This lady was indefatigable. She had the eyes of a fierce explorer—intense, ravenous for discovery. When she first saw me out on deck, she ran to me with a prepared list of questions: ‘What are the types of Murrelets, again?’, ‘How many kids do mountain goats usually have?’ And the questions kept coming all day: ‘Are Grizzlies and Coastal Brown Bears the same thing?’, ‘When did Sea Otters first return to this park?’, ‘How can glaciers be advancing with global warming?’, ‘What was the name of that wind that nearly blew us off of the bow of the boat when we were in front of the glacier?’.
What blew ME away, personally, wasn’t the type or number of questions. It was how intensely she listened to my answers and how each and every time she would frantically jot down notes in her travel journal.

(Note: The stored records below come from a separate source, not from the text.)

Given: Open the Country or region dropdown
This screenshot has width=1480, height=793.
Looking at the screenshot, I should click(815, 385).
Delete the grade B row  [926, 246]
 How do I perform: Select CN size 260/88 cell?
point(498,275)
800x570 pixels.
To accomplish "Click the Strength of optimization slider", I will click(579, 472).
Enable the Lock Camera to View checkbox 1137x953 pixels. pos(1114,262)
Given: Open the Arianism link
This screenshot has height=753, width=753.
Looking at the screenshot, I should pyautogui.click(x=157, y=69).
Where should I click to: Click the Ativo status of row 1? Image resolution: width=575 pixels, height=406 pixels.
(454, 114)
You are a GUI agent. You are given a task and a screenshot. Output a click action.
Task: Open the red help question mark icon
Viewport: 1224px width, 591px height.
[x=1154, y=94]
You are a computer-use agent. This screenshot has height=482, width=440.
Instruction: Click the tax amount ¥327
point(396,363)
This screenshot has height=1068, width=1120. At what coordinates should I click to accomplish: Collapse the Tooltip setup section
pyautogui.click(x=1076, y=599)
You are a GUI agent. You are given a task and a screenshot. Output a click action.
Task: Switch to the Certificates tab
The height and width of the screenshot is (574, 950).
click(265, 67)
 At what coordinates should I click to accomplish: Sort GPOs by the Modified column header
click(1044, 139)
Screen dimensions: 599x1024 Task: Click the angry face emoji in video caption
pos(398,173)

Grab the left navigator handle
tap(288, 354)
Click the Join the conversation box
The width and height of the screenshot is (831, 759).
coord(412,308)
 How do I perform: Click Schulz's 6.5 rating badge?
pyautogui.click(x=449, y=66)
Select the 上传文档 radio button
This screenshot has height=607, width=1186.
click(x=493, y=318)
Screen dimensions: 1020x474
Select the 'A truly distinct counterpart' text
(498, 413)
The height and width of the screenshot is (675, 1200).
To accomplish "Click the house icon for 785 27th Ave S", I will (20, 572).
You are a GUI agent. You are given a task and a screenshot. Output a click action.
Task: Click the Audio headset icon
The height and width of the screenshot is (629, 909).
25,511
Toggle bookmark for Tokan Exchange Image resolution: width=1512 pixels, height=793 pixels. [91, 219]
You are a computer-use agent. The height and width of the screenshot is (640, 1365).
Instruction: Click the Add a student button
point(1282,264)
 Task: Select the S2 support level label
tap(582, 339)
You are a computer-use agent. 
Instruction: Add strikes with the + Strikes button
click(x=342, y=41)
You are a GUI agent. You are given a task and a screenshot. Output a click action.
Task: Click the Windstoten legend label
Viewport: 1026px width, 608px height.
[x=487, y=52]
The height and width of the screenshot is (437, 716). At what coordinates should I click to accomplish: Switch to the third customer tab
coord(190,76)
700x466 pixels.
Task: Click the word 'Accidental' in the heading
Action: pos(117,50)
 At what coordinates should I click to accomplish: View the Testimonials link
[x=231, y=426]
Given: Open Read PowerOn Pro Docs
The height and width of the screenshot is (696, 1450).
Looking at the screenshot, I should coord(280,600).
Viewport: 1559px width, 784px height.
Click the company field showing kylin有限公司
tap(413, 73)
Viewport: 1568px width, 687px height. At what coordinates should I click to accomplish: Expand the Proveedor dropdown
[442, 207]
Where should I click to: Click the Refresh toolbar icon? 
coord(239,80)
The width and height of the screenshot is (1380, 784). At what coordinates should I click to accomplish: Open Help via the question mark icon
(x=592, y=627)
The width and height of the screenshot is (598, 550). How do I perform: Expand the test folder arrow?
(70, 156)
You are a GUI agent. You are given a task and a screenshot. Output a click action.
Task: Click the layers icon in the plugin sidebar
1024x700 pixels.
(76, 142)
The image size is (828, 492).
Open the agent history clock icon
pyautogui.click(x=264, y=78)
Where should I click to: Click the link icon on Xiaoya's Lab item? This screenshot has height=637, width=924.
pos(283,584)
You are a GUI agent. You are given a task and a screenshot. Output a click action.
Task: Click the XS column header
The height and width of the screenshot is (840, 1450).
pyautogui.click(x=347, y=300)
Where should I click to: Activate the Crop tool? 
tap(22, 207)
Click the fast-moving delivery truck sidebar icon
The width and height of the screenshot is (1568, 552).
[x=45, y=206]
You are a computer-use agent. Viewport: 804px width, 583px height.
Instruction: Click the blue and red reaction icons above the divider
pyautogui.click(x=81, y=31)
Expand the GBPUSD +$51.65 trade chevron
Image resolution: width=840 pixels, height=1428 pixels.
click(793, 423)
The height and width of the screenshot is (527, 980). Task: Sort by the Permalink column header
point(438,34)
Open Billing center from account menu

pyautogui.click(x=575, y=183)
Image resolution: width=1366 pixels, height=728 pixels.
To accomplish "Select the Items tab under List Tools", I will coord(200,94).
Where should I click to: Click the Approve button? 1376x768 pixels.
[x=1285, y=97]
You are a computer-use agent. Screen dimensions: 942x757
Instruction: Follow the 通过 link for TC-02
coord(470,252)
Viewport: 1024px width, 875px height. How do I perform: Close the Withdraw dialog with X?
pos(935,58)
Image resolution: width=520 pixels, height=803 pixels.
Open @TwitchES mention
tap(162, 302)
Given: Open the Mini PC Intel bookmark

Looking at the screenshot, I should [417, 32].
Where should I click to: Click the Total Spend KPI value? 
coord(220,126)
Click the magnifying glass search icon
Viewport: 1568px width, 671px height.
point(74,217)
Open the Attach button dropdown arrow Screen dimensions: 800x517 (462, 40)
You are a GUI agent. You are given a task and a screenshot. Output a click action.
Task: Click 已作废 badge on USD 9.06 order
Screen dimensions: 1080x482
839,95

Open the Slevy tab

Ah yes!—the travel journal. I always saw her with this palm-sized, leather-bound notebook with a miniature pen smashed into the middle. She never put it down. Out of the corner of my eye, I noticed that she clutched it tightly while waiting for glaciers to calve, while chatting with other passengers, even when standing in line for lunch. You can imagine the question that was burning in my mind when she sat down next to me at the dinner table—‘What is so special about this journal?’
Her answer was pure nonchalance. She was in the early stages of Alzheimer’s. No big deal. Please pass the dinner rolls. She wrote things down in her journal to help her remember things—her mind didn’t retain much if it wasn’t written down. She was not only beyond shock, grief or alarm, she also appeared completely undeterred by the disease—perhaps even propelled by it— in her pursuit of beauty, discovery, possibility.
So, it is with a strong salute to this remarkable lady that I write this blog entry. May we keep these amazing places. May we collectively work (and play!) to ensure we never forget the marvels they contain.
P.S. The answers (in brief) to her questions:
Glacier Bay has both Kittlitz’s Murrelets & Marbled Murrelets
Mountain Goats usually have 1 kid
Grizzlies and Alaskan Coastal Brown Bears are the same (ursos arctos horribilis), only Coastal Brown Bears are larger thanks to their abundant, nutrient-rich diet.
The first sea otters were spotted just outside of Glacier Bay in 1995.
Warming air contains more humidity. For some glaciers, this means more snowfall. For some very fortunate and very rare glaciers (like the Johns Hopkins and Margerie glaciers that start at a very high altitude in the Fairweather Mountains of Glacier Bay) much of this increased snowfall does not melt. The snow accumulates and makes more ice—building ice in a warming world.
Wind blowing directly from the face of a glacier is called katabatic wind. It is known as a strong wind (50 nautical mph on this particular day) that can be particularly—and not surprisingly— cold.